* _WHAT YOU NEED TO DO_: Reproduce the following records verbatim, every line in its original order.
:: SUPPLIED RECORDS
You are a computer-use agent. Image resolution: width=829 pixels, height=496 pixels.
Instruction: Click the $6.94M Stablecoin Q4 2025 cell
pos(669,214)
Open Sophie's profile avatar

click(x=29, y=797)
::::
* _OUTPUT BELOW_:
You are a computer-use agent. Image resolution: width=829 pixels, height=496 pixels.
Instruction: Click the $6.94M Stablecoin Q4 2025 cell
pos(669,214)
Open Sophie's profile avatar

click(x=29, y=797)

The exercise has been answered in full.